* ASSIGNED TASK *
Copy every line of the data exactly, keeping out any picture.

• • • • •

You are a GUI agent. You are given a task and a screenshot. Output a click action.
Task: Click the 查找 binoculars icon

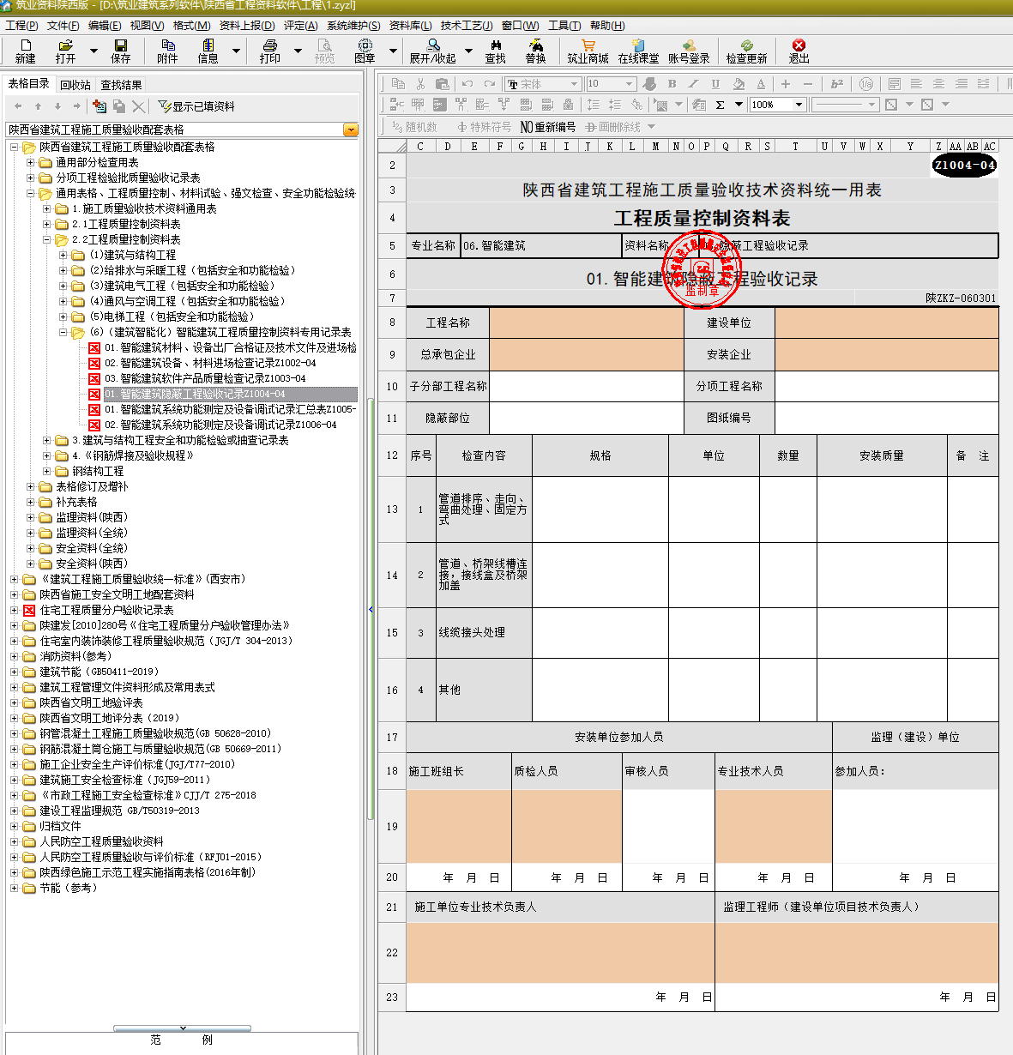(495, 51)
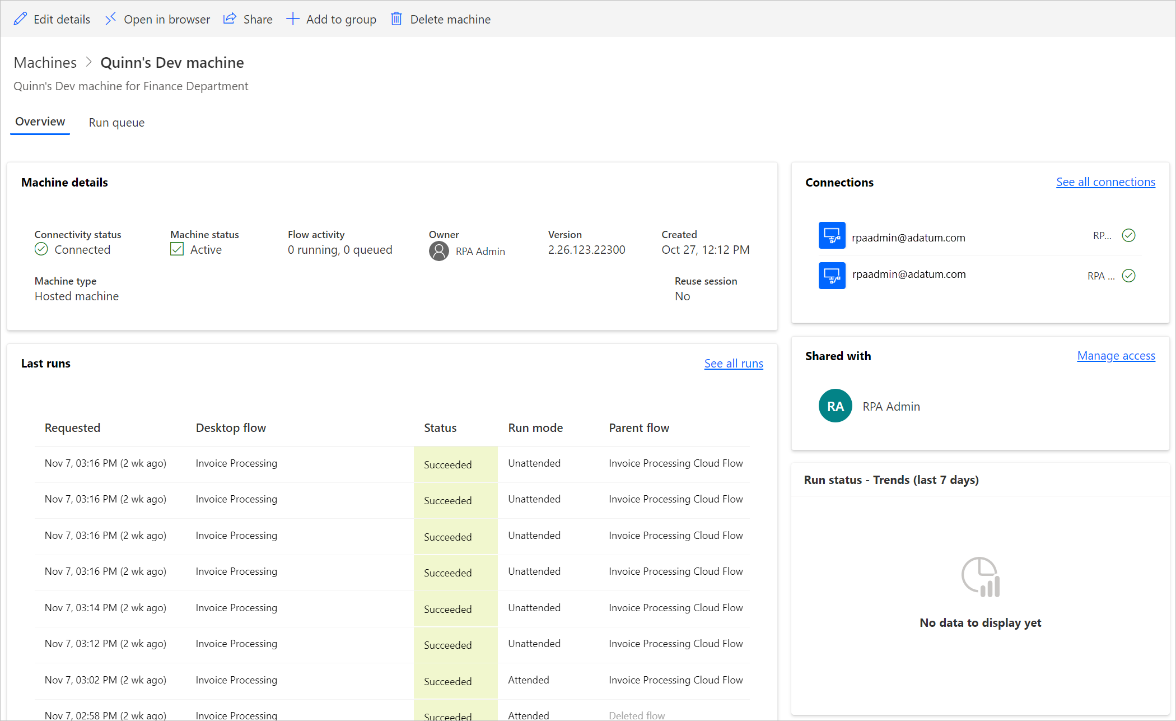
Task: Select the Overview tab
Action: point(39,122)
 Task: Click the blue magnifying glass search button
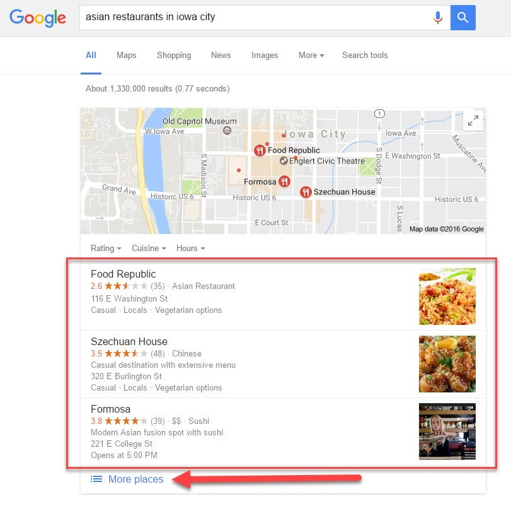click(462, 18)
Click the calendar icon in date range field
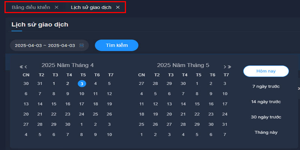 (x=81, y=45)
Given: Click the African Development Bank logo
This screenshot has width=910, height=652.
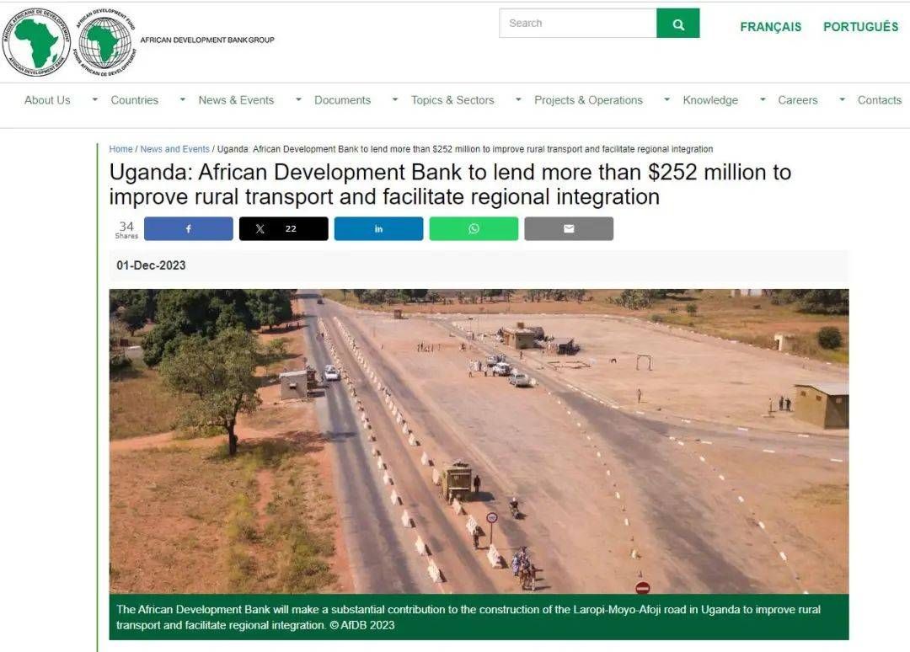Looking at the screenshot, I should coord(36,42).
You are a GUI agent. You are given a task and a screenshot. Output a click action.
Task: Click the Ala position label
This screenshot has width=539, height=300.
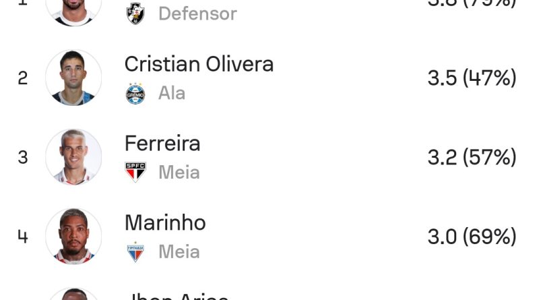(172, 93)
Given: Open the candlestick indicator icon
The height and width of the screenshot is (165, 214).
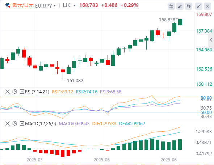Looking at the screenshot, I should (x=189, y=6).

• • • • •

* REPLY *
You are a GUI agent. You are given a task and a screenshot. Output a click action.
Task: Click the 查找 binoculars icon

(495, 51)
Task: Select the Overview tab
Action: point(39,122)
 Task: Click the blue magnifying glass search button
click(462, 18)
Click the calendar icon in date range field
 (x=81, y=45)
Given: Click the African Development Bank logo
This screenshot has width=910, height=652.
Looking at the screenshot, I should coord(36,42).
You are a GUI agent. You are given a task and a screenshot. Output a click action.
Task: Click the Ala position label
This screenshot has width=539, height=300.
(172, 93)
Given: Open the candlestick indicator icon
The height and width of the screenshot is (165, 214).
Looking at the screenshot, I should (x=189, y=6).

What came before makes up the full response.